And perhaps, he thought, he could signal the butler to call for help. He hadn’t seen a single footman since he’d arrived, so no aid could be found there. But Thorne’s grooms were close by in the mews…
Not that he needed assistance. Miss Mercer was a small thing and slight—there should be no reason he couldn’t easily overpower her by himself. But he’d heard that the insane could sometimes display the strength of several people. If he tried to subdue her by himself and she fought him… He wouldn’t want to have to injure her.
Her voice dripped irony. “Whatever you wish, my lord.” She rang the bell, and when the butler responded, she said, “Lord Colford would like tea. And perhaps Cook has some of her poppy-seed cakes today, as well.”
Poppy-seed cakes would choke him—but one excuse was as good as another. Richard tried to catch the butler’s eye, without success. He cleared his throat, but the butler turned away.
Miss Mercer was watching him closely. “Mason is quite deaf, you know,” she said finally. “Especially when it suits him to be. I assure you, my lord, I am not a danger to you.”
Richard wasn’t so certain—and the perceptiveness she showed worried him. “Tell me, Miss Mercer, how did you meet Roger? And what made you think he wanted to…” He couldn’t bring himself to say it.
“To marry me? Let me think. It might have been when he said, Felicity, will you marry me?”
His jaw dropped. “Roger said that?”
“Not quite,” she admitted.
Richard didn’t relax—he was much too alert to let down his guard entirely—but some of the tension went out of his body at the confirmation that he’d been correct.

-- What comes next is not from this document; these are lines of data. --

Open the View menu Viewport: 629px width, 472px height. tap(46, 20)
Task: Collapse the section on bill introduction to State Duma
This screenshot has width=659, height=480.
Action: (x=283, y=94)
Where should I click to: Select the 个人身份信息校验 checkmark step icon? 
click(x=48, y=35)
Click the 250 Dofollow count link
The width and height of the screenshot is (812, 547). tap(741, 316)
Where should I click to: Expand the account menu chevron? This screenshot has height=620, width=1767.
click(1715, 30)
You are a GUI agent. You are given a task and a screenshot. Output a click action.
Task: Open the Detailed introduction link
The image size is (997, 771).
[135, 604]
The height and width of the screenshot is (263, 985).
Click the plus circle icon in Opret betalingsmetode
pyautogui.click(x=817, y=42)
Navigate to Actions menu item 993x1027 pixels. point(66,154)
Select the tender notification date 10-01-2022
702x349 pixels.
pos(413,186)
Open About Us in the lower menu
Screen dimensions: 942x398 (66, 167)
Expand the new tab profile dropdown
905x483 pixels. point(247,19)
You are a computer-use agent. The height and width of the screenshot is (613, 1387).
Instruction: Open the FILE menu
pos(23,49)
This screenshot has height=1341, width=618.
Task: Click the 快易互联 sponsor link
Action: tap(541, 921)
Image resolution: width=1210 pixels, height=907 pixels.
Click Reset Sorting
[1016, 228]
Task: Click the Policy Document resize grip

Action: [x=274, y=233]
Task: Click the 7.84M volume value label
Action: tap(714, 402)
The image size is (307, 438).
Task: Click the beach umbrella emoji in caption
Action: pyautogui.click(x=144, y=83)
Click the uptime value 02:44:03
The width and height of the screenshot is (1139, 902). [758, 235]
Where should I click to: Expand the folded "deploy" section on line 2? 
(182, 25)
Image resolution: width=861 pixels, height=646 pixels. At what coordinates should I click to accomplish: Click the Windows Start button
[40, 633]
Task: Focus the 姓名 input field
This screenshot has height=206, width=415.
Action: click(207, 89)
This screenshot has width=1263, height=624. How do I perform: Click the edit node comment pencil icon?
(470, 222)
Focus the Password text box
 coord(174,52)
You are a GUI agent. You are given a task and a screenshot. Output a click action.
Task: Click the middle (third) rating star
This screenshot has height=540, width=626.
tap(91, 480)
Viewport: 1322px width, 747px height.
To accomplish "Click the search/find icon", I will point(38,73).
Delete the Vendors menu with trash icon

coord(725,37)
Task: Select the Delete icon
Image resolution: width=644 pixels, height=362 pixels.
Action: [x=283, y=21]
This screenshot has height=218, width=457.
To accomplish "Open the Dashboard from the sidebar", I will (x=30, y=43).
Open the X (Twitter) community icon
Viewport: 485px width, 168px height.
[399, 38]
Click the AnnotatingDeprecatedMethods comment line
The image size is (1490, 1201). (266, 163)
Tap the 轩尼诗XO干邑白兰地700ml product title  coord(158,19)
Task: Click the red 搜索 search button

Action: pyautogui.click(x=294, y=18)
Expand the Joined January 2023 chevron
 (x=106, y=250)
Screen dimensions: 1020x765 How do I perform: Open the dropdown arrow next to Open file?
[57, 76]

“He said he wanted to marry me, but he feared that his family wouldn’t allow him to do so. And he was right,” she said bitterly. “If there had only been more money, I might have made a palatable bride, if not exactly a welcome one. But there wasn’t. So the son of an earl could not throw himself away on the daughter of a mill owner.”
“He told you this?” Richard didn’t believe a word of it. Yes, their father had been a stiff-necked old goat, but since when had Roger listened to anything the earl had said, much less actually obeyed an order? “When was this?”
“More than a year ago—at the beginning of spring last year. Roger was recalled from York to London, and I never heard from or about him again, until word filtered back through his friends that he had taken a chill—and died of it.”
So at least she did know that much—but Richard wasn’t sure whether to be relieved or even more upset. Not many people had known about Roger’s stay in York, so how had this chit heard of it? And yes, she was right that it had been more than a year ago, just as winter had given way to spring, that Roger had returned to London. Richard remembered it well, because his brother had complained so much about how cold it had been in York…
The details were coming back to him now. Roger had been on a sort of rusticating lease for a few months, lying low with some of his less-reputable friends, waiting until the earl had gotten over being furious at him. Richard had never heard the details of why their father had been so angry; he only knew it was because of something Roger had done around Christmastime. Richard himself had been too caught up in his own duties to pay attention to the details. It was nothing unusual, after all, for the earl and his son to be at loggerheads, so this time had seemed no different.
But then, instead of calming down and summoning Roger home as expected, the earl had quite suddenly died… and everything was different.
So it was possible—even if just barely possible—that Miss Mercer was telling the truth. That Roger, in his boredom, had wooed and won a wench in York. And if the earl, already furious with his son, had heard that Roger had taken up with the daughter of a mill owner…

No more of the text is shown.